Abstract
Purpose:
To prospectively compare the functional and anatomical response to intravitreal bevacizumab in patients with exudative age related macular degeneration (AMD) between two groups of patients with obstructive sleep apnea (OSA) with and without treatment with continuous positive airway pressure therapy (CPAP).
Methods:
Two groups of OSA patients were included: 18 untreated and 20 treated with CPAP therapy. Both groups were treated with repetitive intravitreal bevacizumab (1.25md/0.05cc) for exudative AMD. Anatomical and functional response to treatment with and without CPAP was assessed. Patients were followed for up to 200 weeks.

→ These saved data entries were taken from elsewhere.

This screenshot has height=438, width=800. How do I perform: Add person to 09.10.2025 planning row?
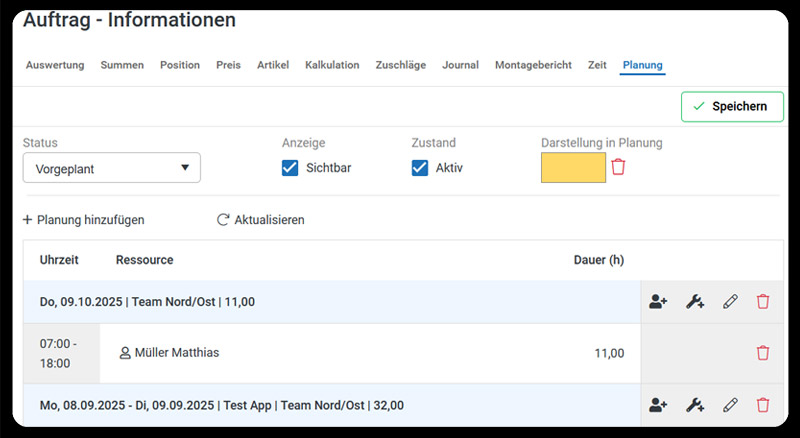click(658, 301)
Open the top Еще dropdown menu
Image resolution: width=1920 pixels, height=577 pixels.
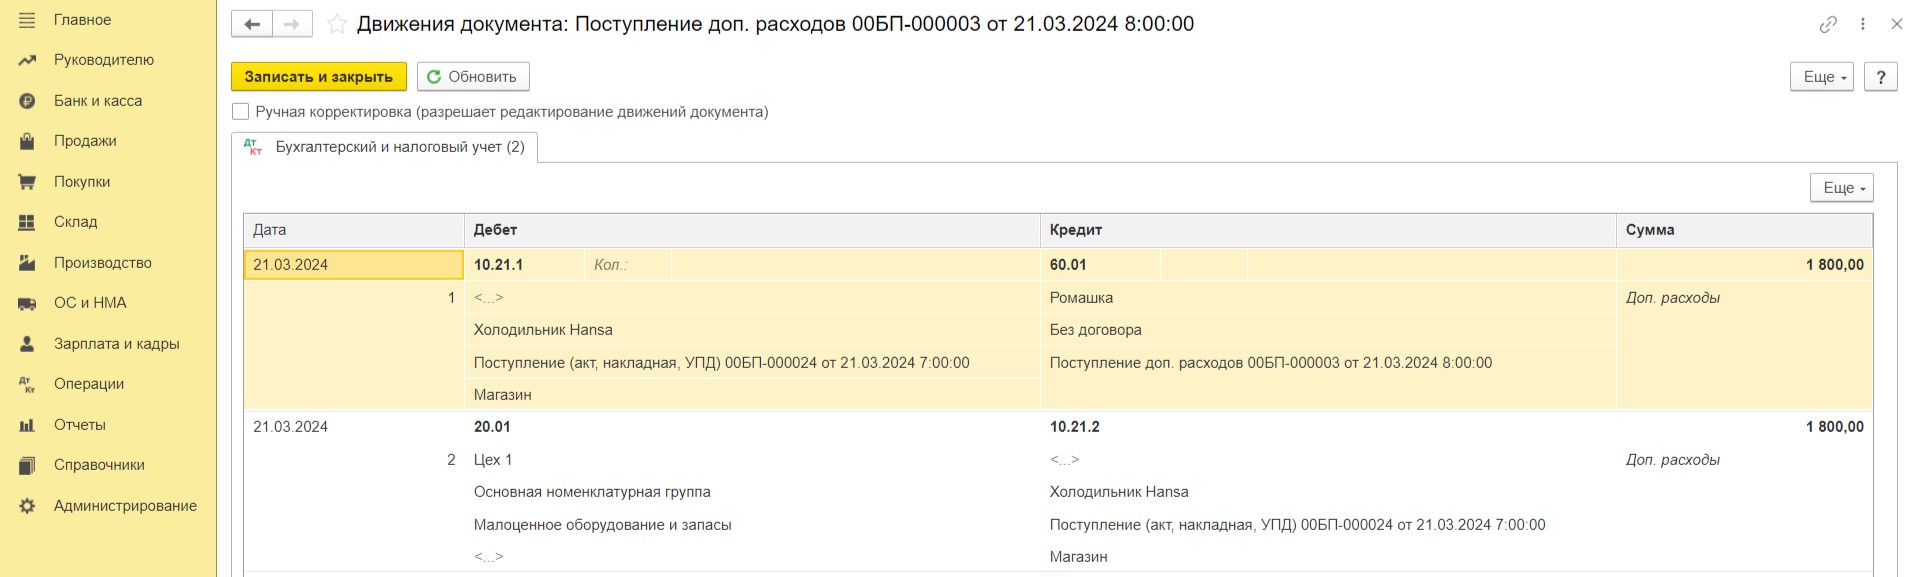(x=1822, y=77)
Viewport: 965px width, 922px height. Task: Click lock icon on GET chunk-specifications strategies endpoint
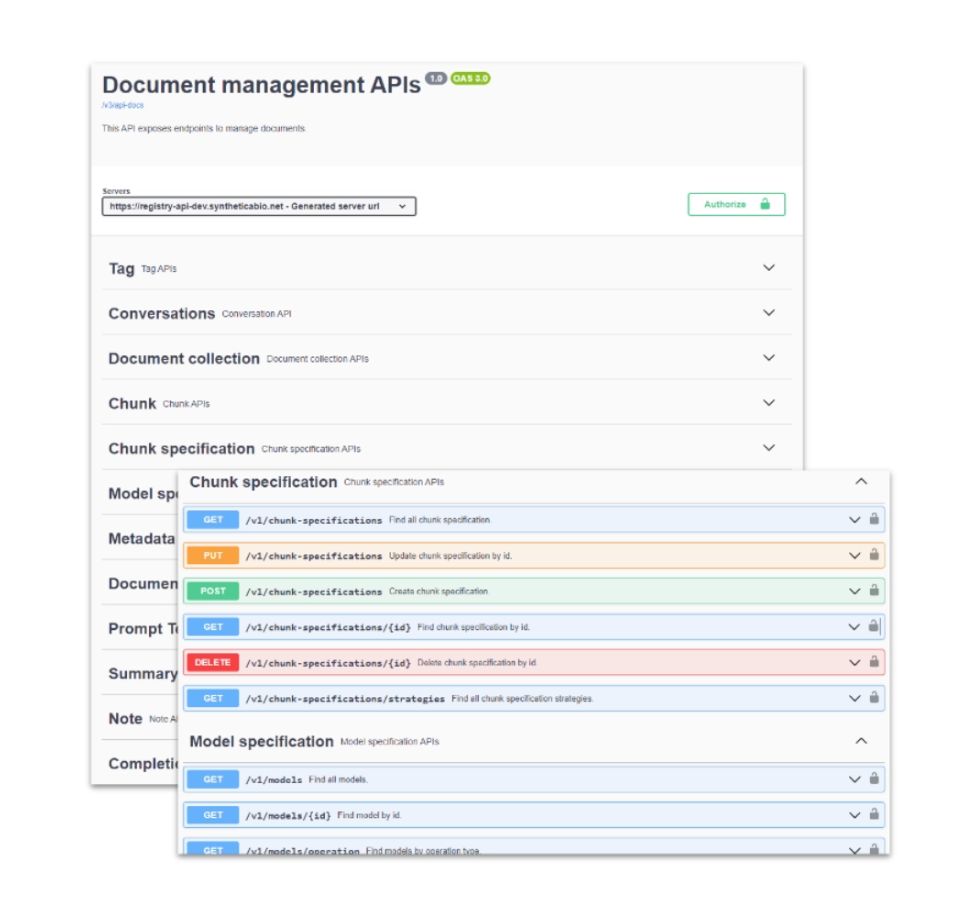tap(875, 698)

Macular thickness was plotted against time to assess anatomical response. LogMAR visual acuity changes determined the functional effect of treatment. Total number and frequency of intravitreal injections administered was calculated.
Results:
Patients in the two treatment groups did not differ in age, gender, initial visual acuity, or initial central retinal thickness. Throughout the follow-up period, patients in the OSA CPAP treated group received 8±7 total injections while patients in the untreated OSA group received 16±4 injections (P<0.05). Statistically significant better visual acuity was achieved in the CPAP treated OSA group; LogMAR 0.3±0.24, as opposed to the untreated OSA group; LogMAR 0.7±0.41 (P<0.05). Central retinal thickness improved in the CPAP treated OSA group compared to the untreated OSA group: 358±95µ to 254±45µ and 350±75µ to 322±105µ respectively (P<0.05).
Conclusions:
The response of exudative AMD to intra-vitreal pharmacotherapy with bevacizumab is enhanced by treating of the underlying OSA with CPAP. Treatment of OSA with CPAP yields a subsequent impressive anatomical response and functional improvement while requiring significantly less injections. Identifying and treating underlying OSA earlier in the management of patients with exudative AMD may yield better functional outcomes. Underlying sleep apnea should be suspected in AMD patients who do not respond to bevacizumab.